According to an analysis by Treblle, a company founded in Croatia in 2021 and specializing in the development of API lifecycle platforms, JLR discovered that its information system had been compromised around September 1. Initial investigations showed that the hackers, posing as insiders, launched phishing attacks on other employees and stole login credentials, and at the same time, they also obtained leaked credentials from the black market, and then used the credentials to penetrate horizontally through JLR's systems. The hackers then used various types of credentials to infiltrate the JLR system horizontally and paralyze the system with destructive malware and ransomware. Meanwhile, the hacker group Scattered Lapsus$ Hunters also claimed the attack on Telegram.
CMC estimates that the incident has cost the UK £1.9 billion in economic losses, affecting more than 5,000 UK organizations, which could rise further if operational technology is seriously affected or production recovery is delayed.
The economic losses calculated by CMC include the loss of JLR's business interruption (a five-week shutdown of its main plant, averaging 5,000 units per week), the cost of data forensics and system rebuilding, the loss of thousands of suppliers in the supply chain, the decline in sales and brand loyalty, and downstream industries such as maintenance, transportation, and exports, as well as the impact of wage cuts for JLR's employees and the impact on the local economy.
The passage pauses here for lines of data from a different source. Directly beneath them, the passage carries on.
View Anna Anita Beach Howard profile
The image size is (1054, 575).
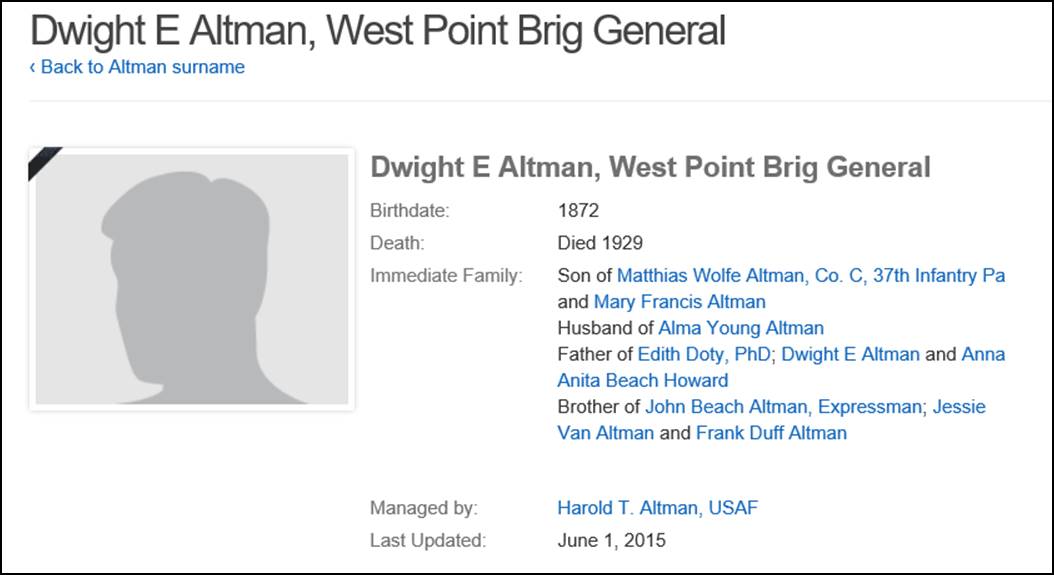tap(781, 367)
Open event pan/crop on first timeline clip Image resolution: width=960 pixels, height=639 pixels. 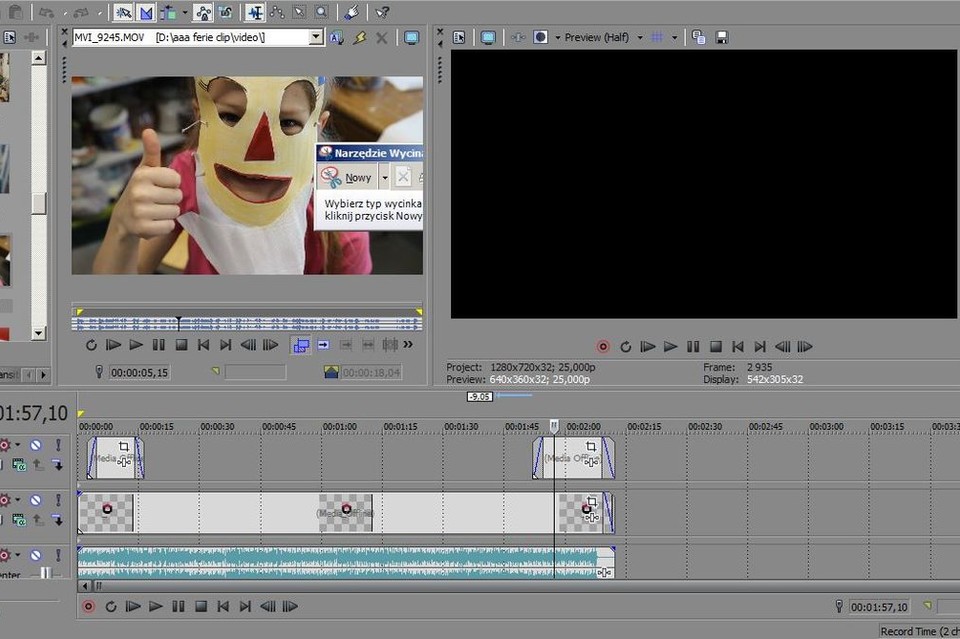pos(124,446)

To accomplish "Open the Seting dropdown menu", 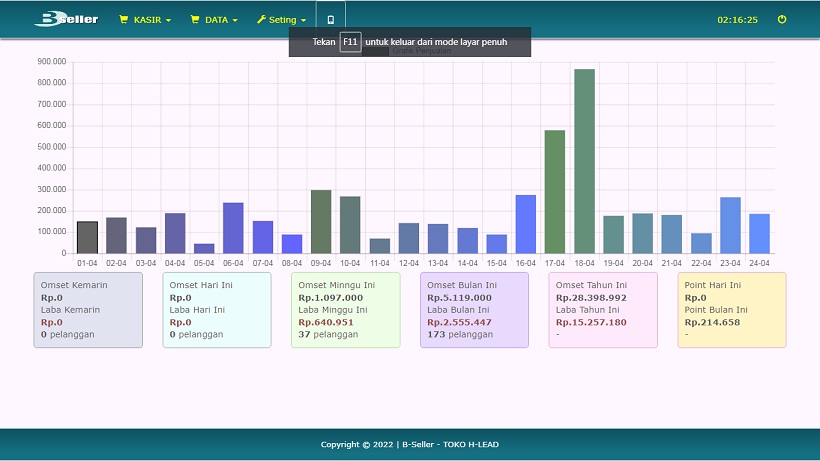I will [x=283, y=19].
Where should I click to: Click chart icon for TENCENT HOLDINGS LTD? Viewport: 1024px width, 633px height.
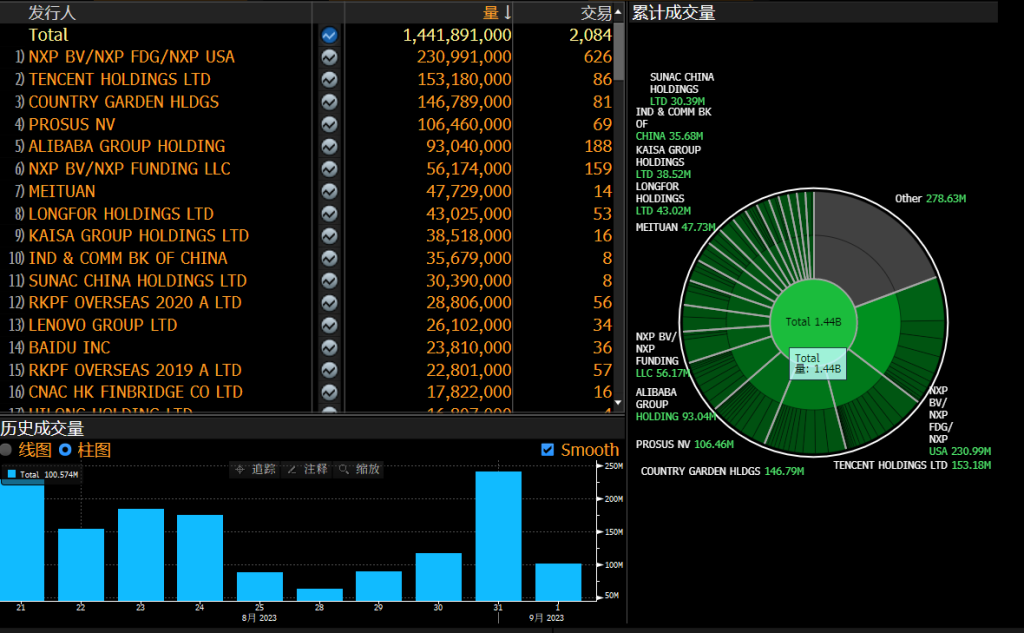pyautogui.click(x=329, y=80)
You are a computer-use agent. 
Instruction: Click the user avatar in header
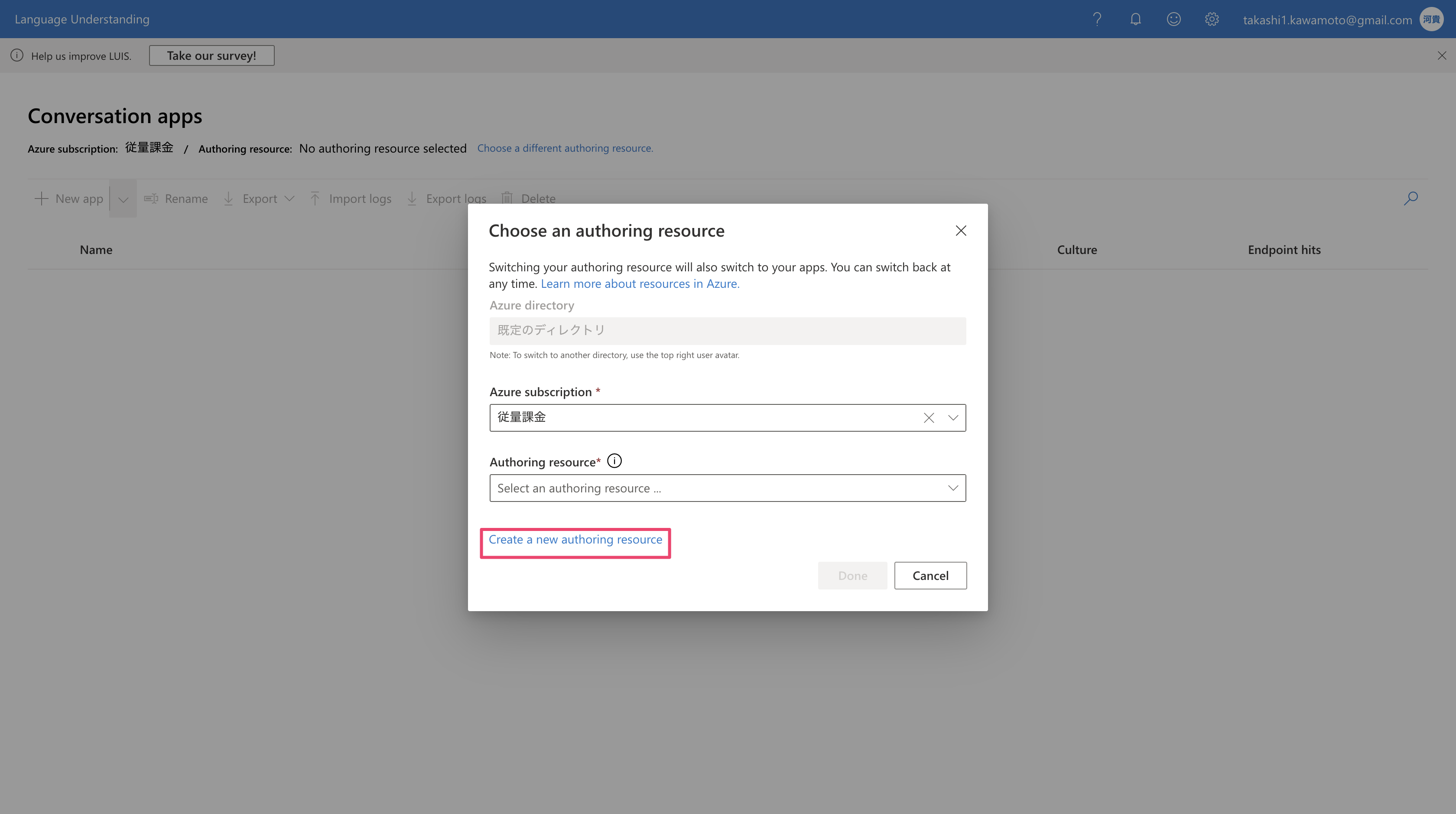click(x=1431, y=19)
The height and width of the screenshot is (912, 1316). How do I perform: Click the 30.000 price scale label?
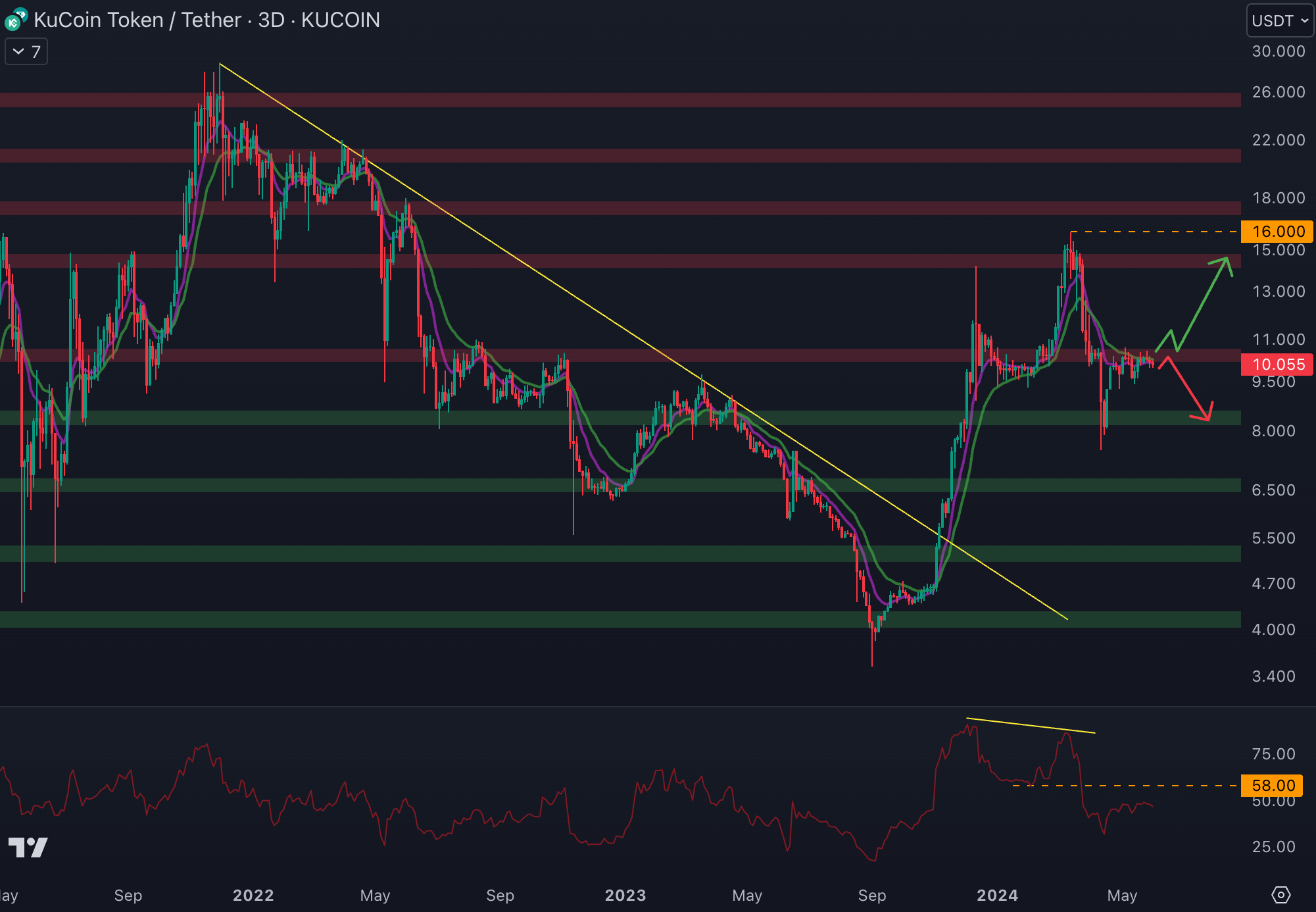click(x=1278, y=51)
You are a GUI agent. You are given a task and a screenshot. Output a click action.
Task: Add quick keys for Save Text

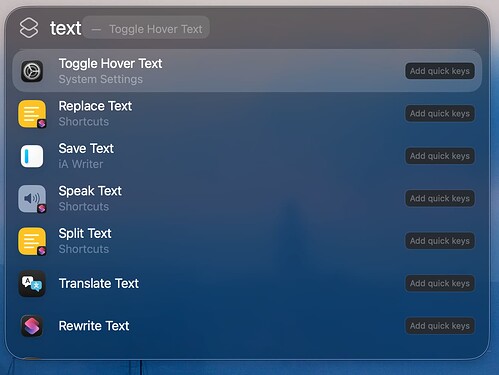[440, 156]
However, CMC's calculations do not include losses related to data leakage and ransom payments.
The Centre has a five-tier classification mechanism to assess the overall economic and social impact of a cyber incident in the U.K. The JLR incident, although the highest economic loss ever recorded in the U.K., was only a Tier 3 systemic incident, affecting more than 2,700 organizations and with a loss of between £1 billion and £5 billion. A higher level 4 incident would be cross-sectoral and cost more than £5 billion, while a level 5 incident would be a national crisis involving critical infrastructure and threatening national or public safety.